## STATED PROBLEM
Copy everything in the material below from the line containing "Viewport: 1366px width, 768px" down to the line containing "click(438, 71)", requests included, and scale the click coordinates in the answers by 0.5, rounding to whole numbers with halves going up. Leave the pictures out.

## DATA SHOWN
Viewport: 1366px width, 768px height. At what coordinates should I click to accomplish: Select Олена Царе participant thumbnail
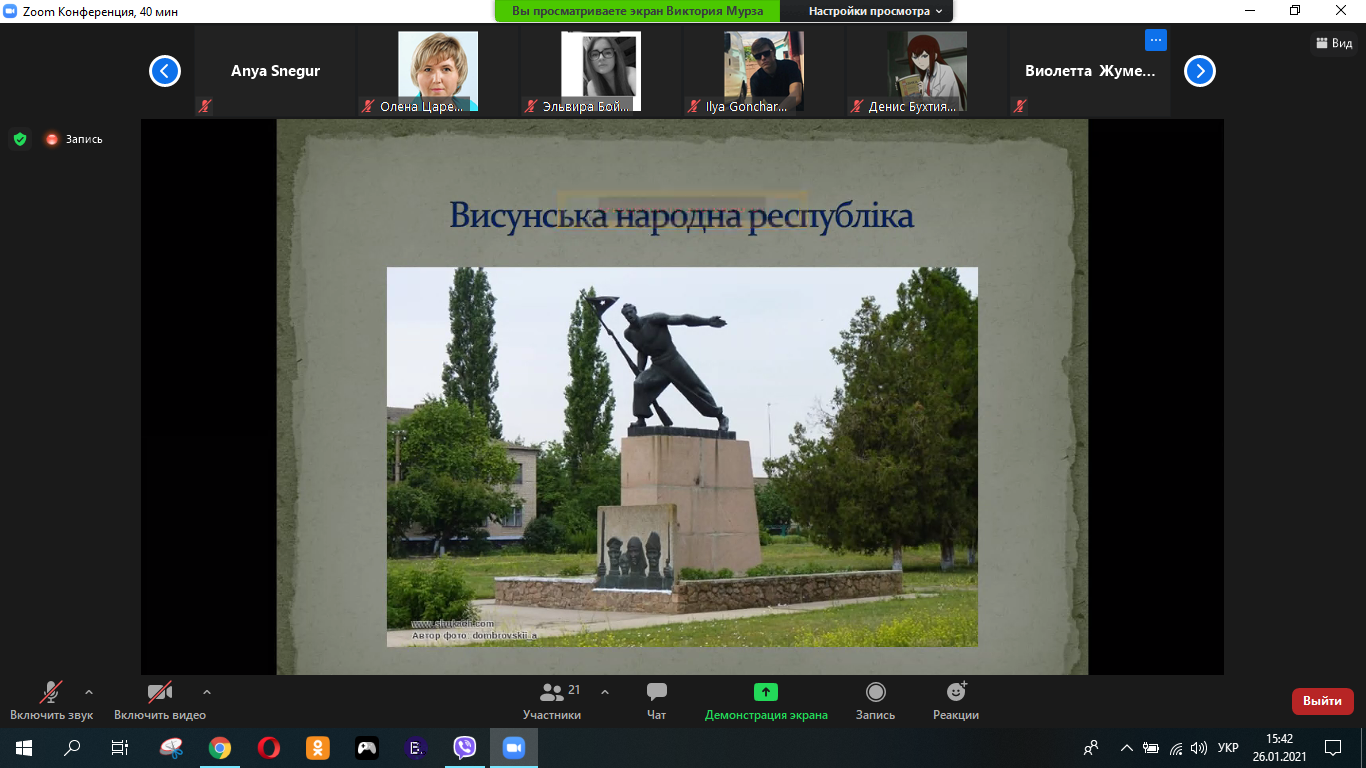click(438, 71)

* * *

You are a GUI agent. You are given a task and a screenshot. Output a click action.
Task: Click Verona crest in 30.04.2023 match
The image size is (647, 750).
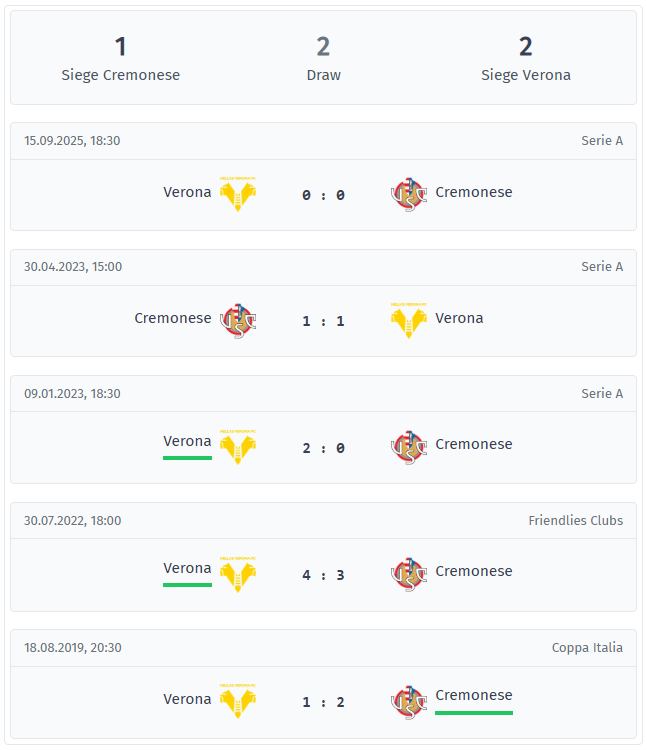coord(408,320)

* * *

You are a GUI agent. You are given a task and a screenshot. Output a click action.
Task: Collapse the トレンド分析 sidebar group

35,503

## ANSWER
Viewport: 1366px width, 768px height. At what coordinates should I click to accomplish: Select Олена Царе participant thumbnail
click(219, 36)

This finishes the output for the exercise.